You win... I am out matched... but I have a few rare tortoise turds I'd like to sell you when it all falls apart :-)
At all times though it is a confidence game, so belief does become 'monetized' - do we believe in wizards, are our expectations well-anchored with the Federales?
Even if it isn't anchors away you can still have prolonged deflation ... methinks a point of recognition will hit that will be a deflationary shock ... looks like a set-up to this fellow. But first perhaps harder flush to retest than expected, crazy flippin' rally and then rollover ... it ain't your daddys' normal ... we'll see.
Ask yourself what happens to the value of the dollar when dollar denominated debt is destroyed.
Be careful out there.
no money - including usa fiat - is ever based
upon confidence....yes there is much fraud
and deceit accompanying fiat regimes but even
our fiat money is based upon tangible assets...
we have to be careful to distinguish between
weimar or zimbabwe fiat and usa fiat....
in the usa fiat system currency is issued against
debt or the implied economic output of the
nation....as such there are assets attached to
the currency.....
in the case of weimar the currency was issued
shamelessly and without backing...
while the economic grease is still fresh these
systems will work....however, as the grease accumulate
dirt, it becomes ineffective and the
gears stop...the dirt in our case is overwhelming
debt and oversupply of currency...
in the usa, the dirt took longer to accumulate
because of the creation of debt and presence
of the gold derivatives market...
so my point is that currency is not belief based -
it is always based upon tangible assets and
when the currency outstrips the asset, debasement
occurs and cpi price inflation ensues....
the danger of debt collapse is that it impairs
the fiat currency to the extent that debt is
backing the currency...that will bring deflation
to credit sensitive assets like real estate...
but to transactional systems such as consumer
markets it will bring inflation provided that
money supply does not contract....
thanks for your comments Keyser , always appreciate your thoughts
nonsense - gold is money and requires no
central authority to support its values with
legal tender scams....
our constitutional authors envisioned a world
without central bankers which is why they
stipulated the value of the dollar in so many
grains of gold....
central banking is to be feared more than standing
armies....
All but perhaps Hamilton.
There is allways one now isn't there?

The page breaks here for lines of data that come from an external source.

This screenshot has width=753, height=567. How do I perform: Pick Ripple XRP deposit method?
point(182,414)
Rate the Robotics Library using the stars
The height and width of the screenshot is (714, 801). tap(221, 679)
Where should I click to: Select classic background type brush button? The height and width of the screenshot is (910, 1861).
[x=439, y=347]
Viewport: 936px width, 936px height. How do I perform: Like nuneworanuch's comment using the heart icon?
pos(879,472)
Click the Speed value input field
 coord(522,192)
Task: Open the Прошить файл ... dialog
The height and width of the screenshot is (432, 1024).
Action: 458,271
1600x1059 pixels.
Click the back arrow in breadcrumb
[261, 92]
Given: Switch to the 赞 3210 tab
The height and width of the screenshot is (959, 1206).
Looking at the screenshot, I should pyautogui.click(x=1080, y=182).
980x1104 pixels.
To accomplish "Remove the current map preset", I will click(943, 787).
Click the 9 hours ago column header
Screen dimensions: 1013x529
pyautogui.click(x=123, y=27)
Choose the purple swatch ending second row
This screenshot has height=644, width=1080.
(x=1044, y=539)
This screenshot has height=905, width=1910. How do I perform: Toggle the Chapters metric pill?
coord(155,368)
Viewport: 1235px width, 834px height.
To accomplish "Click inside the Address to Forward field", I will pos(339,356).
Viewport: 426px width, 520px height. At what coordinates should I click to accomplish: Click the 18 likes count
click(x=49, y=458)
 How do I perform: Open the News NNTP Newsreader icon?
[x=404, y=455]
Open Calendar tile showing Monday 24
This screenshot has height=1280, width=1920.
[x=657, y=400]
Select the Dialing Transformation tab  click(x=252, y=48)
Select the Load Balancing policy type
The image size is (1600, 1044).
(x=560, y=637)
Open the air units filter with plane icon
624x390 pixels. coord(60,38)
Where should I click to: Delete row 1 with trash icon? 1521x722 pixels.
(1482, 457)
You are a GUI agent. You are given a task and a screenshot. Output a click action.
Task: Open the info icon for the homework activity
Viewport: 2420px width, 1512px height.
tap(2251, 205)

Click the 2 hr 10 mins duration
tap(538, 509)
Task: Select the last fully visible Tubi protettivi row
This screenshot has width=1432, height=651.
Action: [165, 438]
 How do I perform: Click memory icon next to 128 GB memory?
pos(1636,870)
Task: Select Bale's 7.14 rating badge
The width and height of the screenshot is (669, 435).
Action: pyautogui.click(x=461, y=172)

Hamilton should have worked on his marksmanship more.
I agree that the original leadership of America was against a central bank.
Haha. Ain't that the truth. Geez, you're almost as cynical as me.
I half expect the slow boat to arrive in Hong Kong, then the Chinese flood the world with fraudulent paper gold better than we ever did.
But hey, maybe the BRICs are declaring financial war here, in which case I'm damn glad to have a heavy % of net worth in physical Ag. The short position on Ag is beyond insane and a big chunk of it is naked.